My Mom is really, really into history. We used to tease her about her “phases” of interest – whatever time period she was interested in, it was all she would talk about. It was all she would read about. It was all that surrounded us. All the time. One month it was the Civil War – then World War Two – another month the Great Depression.
I remember when my Mom researched World War Two and the Holocaust, and, consequently taught us about this horrific time in history. I remember as a young child being absolutely appalled. How could this have happened? How could anyone be so evil? Why did it take so long to end the reigning terror of Adolf Hitler and the Nazi Party? It was difficult for my innocent child’s mind to comprehend that any human would treat a fellow human in this way. I truly couldn’t understand this evil.
Yet, now, as an adult, I can look around me and see how so much evil may have gradually manifested itself. Of course the mere thought of what happened is still gut-wrenching – so sickening – so wrong. But I can see that evil finds its way into humans, wrapping its long and dreadful fingers around their hearts and resulting in reprehensible and inhumane deeds.
I can see it in the racial slur that so easily slides from someone’s lips. I see it in the stereotype-laden comment – so commonplace that no one seems to notice. I can see the evil as backs are turned, faces look aways, and ears are closed to the needs of others deemed “lesser” in some way. I see it as we laugh at a “harmless” joke at another’s expense. I see it in selfish actions, thoughtless remarks and a passive response to wrong. I see, all around me, how little things can turn into bigger things. Do you see it too?
Recently, on Yom HaShoah (Holocaust Remembrance Day), I listened to the story of a survivor. He detailed his experience and shared the horrors of what he had endured. I cried as I listened, sad and angry that this had happened. At the end of his story, the survivor said that he wanted to leave the audience with one final thought.
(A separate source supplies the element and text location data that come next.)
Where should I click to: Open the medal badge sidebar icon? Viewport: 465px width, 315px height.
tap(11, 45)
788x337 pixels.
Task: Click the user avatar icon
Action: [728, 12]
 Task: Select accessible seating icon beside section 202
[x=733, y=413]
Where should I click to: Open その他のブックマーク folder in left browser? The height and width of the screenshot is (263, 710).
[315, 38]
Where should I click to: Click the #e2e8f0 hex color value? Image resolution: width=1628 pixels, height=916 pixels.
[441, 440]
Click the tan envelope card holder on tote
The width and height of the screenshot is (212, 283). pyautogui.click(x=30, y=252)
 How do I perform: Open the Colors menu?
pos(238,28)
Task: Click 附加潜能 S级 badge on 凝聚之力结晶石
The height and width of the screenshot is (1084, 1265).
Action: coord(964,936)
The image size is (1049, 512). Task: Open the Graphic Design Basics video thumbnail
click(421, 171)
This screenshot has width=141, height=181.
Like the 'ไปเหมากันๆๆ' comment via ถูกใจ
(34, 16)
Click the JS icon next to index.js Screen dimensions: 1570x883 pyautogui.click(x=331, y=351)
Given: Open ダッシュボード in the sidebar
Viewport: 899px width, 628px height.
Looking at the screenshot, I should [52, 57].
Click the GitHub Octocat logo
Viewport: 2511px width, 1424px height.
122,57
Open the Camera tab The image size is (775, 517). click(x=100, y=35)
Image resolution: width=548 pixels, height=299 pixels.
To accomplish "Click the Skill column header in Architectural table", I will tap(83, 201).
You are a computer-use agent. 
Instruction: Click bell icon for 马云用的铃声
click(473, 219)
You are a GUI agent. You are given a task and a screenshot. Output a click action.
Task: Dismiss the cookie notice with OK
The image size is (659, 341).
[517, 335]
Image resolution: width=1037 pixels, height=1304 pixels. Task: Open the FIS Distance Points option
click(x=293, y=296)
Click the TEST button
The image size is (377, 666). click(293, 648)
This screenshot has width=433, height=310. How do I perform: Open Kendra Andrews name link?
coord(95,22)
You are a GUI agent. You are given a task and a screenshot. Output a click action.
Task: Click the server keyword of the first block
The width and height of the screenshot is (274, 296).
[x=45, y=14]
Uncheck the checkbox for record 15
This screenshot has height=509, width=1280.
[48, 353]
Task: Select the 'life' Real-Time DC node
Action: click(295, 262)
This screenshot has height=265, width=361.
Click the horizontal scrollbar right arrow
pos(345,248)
He told us to always, always look out for others. He said to treat others better even than we would treat ourselves. His survival, he reminded us, was due to someone looking out for him.
So, who are you looking out for? Am I treating others better than I treat myself? Are we looking out for our fellow humans or are we getting lost in comparisons, name calling, and jokes? Do we realize that hurting people are real – evil is prevalent – and standing up against wrong is oh-so needed? I know that too many times I have been guilty of letting a joke or comment slide – guilty of not standing up against wrong. I know that I have not always treated others better than my own self.
Friends, it’s time. It is time to not only do good but to also stand against evil. It is time to look out for others – those like us in some ways and those unlike us in other ways. It is time to take a long, hard look at the way we think and the things we say – it’s time to make changes wherever necessary. Find someone that you can look out for. And then find another someone. Encourage others to join you in the fight against wrong-doings. Turn your face to those who are hurting. Turn your face, and your eyes, and your hands. Lift up a fellow human and work to stem the tide of evil by saying no to unkind words, educating against the racial slur and stereotype-laden remarks, and lending a helping hand whenever needed and as often as needed.
Truly, each of us can make a difference.